Project Team:
Rania Ghosn, El Hadi Jazairy with Reid Fellenbaum, Ya Suo, Jia Weng, Shuya Xu, Saswati Das and initial contributions by Rixt Woudstra
In the opening chapter of Ocean Gardens, an early handbook on aquarium care, the British artist and naturalist Noel Humphreys admonished his reader: "To appreciate Nature, the mind requires a special education, without which the eye and the ear perceive but little of the miracles passing before them." He added, "the wonders of the ocean floor do not reveal themselves to vulgar eyes."
The aquarium was born out of such desire to make sense, or represent to the senses, the inaccessible, expansive, and mysterious deep sea. Today, the call to develop “vulgar eyes” is ever timely as humans, who have declared themselves "geographic leviathans," attempt to make sense of their transformation of the ocean – of gyres of marine debris, deep-sea mining plumes, and ocean acidification. The current environmental condition seems to involve a crisis of the imagination, of the dead-end worlds of prescriptive technocratic solutions or apocalyptic scenarios, the amendment of which might depend on finding other ways of imagining nature and humanity’s relation to it.

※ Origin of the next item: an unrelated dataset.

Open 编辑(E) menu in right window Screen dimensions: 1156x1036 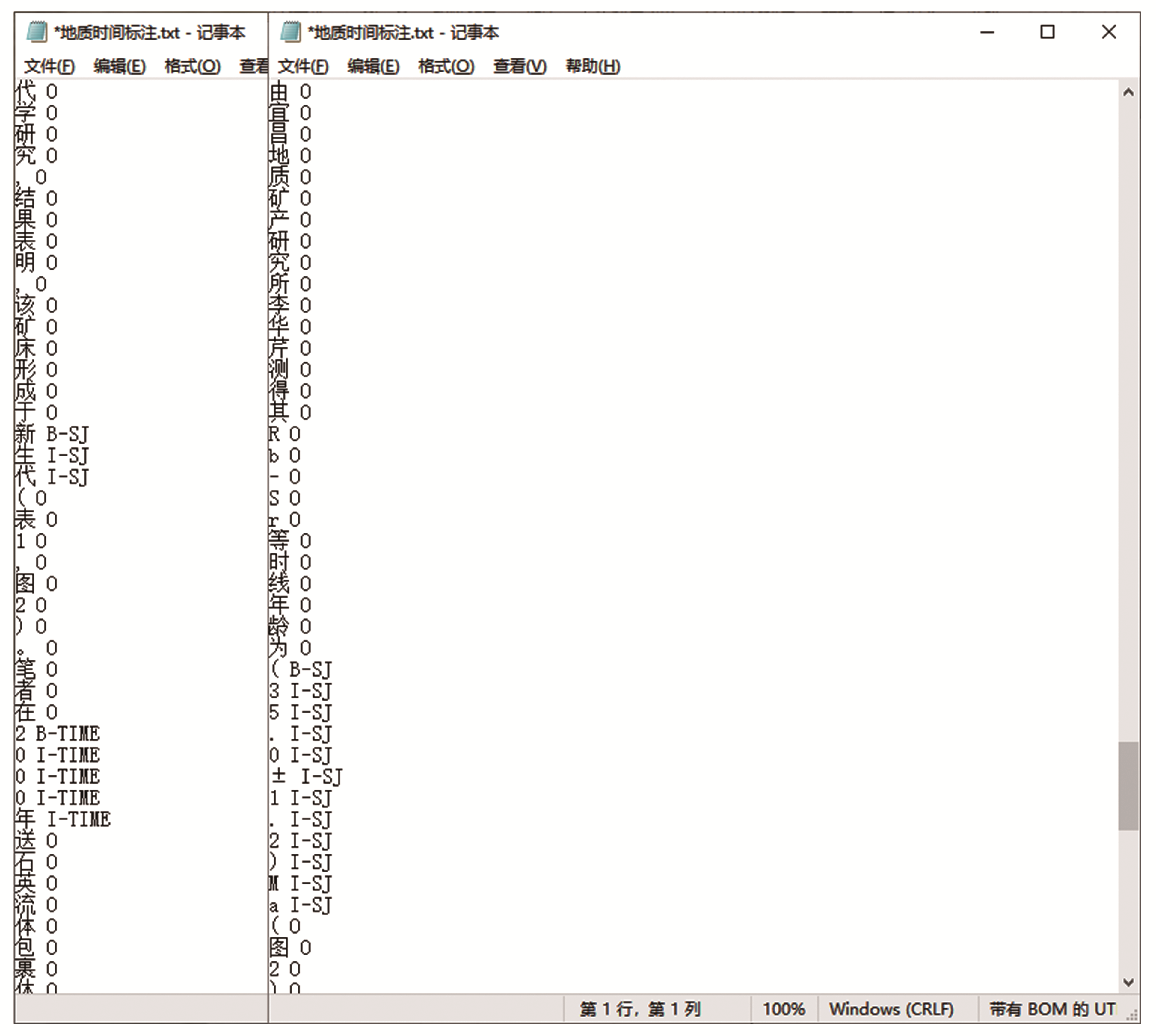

Geographic Leviathan explores such affective agency of a cabinet of natural history in a post-natural world. The drawings appropriate the aquarium worldview to take aim at the abysmal distance between our selfish economic worries and the great scales of the Earth. Each aquarium constructs a section of the Pacific Ocean through the Clarion-Clipperton Fracture Zone. Collectively, the nine aquariums weave together the externalities of resource exploitation and climate change into spatial scales, temporalities, and species beyond the human.